Texto para análise -
╔══


                   Infelizmente, é dessa sintonia que se olvida o homem contemporâneo, esquecido do respeito mútuo, com graves conseqüências na família, na escola, na sociedade em geral.

                   Não vacilo em acrescentar que, ao lado da falta de formação ética, há, em nossos dias, também, carência de formação religiosa, contentando-se muitos com a compreensão da existência tão somente em razão dos nexos naturais do comportamento humano.

                   Não me incluo entre os filósofos da imanência, ou seja, entre os que tudo explicam com fundamento nas leis causais, parecendo-me que para assim pensar e agir a sociedade deveria estar revestida de virtudes exemplares para garantir o bom êxito de sua conduta.

                   Não desprezo, mas antes admiro, a fortaleza dos pensadores destituídos de crença no transcendental, daqueles para os quais, como sustenta Norberto Bobbio, cessada a vida terrena, só haveria “il buio”, a escuridão.

                   Para mim a visão ética da existência humana se completa com a visão religiosa, mesmo sem vinculação com esta ou aquela outra crença, estando convencido de que os tremendos episódios que acabam de enlutar a sociedade paulistana, sob o avassalador predomínio das drogas, são o resultado de uma educação privada dos valores transcendentais.

                   Quando, numa sociedade, prevalece o crescente culto do prazer e da diversão, com desprezo dos deveres éticos, até mesmo o amor filial deixa de ser um valor fundamental na instituição da família, para passar a ser mero e ocasional liame biológico.

                   É a razão pela qual discordo dos jusfilósofos que, encantados com as prodigiosas conquistas da biologia, pretendem explicar os atos e fatos jurídicos  segundo suas leis, à margem dos mandamentos éticos.

                   Posta a questão jurídica no plano “poiético”, isto é, à luz da origem e do desenvolvimento biológicos, os direitos e deveres perdem sua imperatividade axiológica ou valorativa, não havendo mais razão em concebê-los em complementar sintonia.

                   É essa correspondência essencial que está na raiz do ordenamento jurídico, o que levou o grande jurista Santi Romano a conceber a díade “poder- dever” do Estado, cuja soberania, há muito tempo, deixou de ser entendida como competência ilimitada.

                   Nossa vida em sociedade só é possível mediante auto-limitações dos indivíduos e dos entes coletivos, com concessões recíprocas nas mais diversas esferas do comportamento humano.

                   Em uma democracia, entendida classicamente como “governo do povo, pelo povo e para o povo”, as concessões recíprocas, que ela exige de seus membros, somente são possíveis a partir de duas colocações essenciais, a do “direito-dever” e a do “poder-dever”.

╚══

Material fornecido -

╔══

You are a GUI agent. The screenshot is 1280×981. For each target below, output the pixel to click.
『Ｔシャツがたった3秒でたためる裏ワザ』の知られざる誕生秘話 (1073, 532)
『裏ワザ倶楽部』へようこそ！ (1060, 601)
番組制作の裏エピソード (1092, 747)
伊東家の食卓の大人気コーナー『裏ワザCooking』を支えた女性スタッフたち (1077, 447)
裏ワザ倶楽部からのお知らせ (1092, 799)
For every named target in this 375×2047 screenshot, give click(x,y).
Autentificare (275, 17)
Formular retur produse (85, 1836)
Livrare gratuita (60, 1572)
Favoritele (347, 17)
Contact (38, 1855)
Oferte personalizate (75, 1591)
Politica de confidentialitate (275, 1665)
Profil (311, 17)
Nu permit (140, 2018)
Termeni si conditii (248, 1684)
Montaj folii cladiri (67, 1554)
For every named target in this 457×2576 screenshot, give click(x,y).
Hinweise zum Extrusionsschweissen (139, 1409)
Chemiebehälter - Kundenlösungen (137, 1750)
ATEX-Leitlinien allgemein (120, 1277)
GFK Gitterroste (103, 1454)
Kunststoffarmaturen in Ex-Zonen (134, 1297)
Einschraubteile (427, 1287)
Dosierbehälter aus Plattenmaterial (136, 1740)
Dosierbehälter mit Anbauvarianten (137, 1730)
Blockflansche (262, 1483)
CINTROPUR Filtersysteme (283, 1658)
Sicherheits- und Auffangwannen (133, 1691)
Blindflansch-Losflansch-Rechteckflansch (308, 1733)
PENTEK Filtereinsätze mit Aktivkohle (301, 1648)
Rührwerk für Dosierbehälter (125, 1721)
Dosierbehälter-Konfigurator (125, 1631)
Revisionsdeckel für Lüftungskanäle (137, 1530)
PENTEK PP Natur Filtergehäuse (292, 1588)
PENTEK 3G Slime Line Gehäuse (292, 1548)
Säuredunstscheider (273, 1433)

╚══

Tarefas a realizar -
1) Transcreva o trecho do texto sobre ética e direito que vai de "É a razão pela" até "dos mandamentos éticos.".
2) Segundo o texto sobre ética e direito, qual jurista concebeu a díade poder-dever do Estado?

Respostas do exercício -
1)
É a razão pela qual discordo dos jusfilósofos que, encantados com as prodigiosas conquistas da biologia, pretendem explicar os atos e fatos jurídicos  segundo suas leis, à margem dos mandamentos éticos.

2) Santi Romano.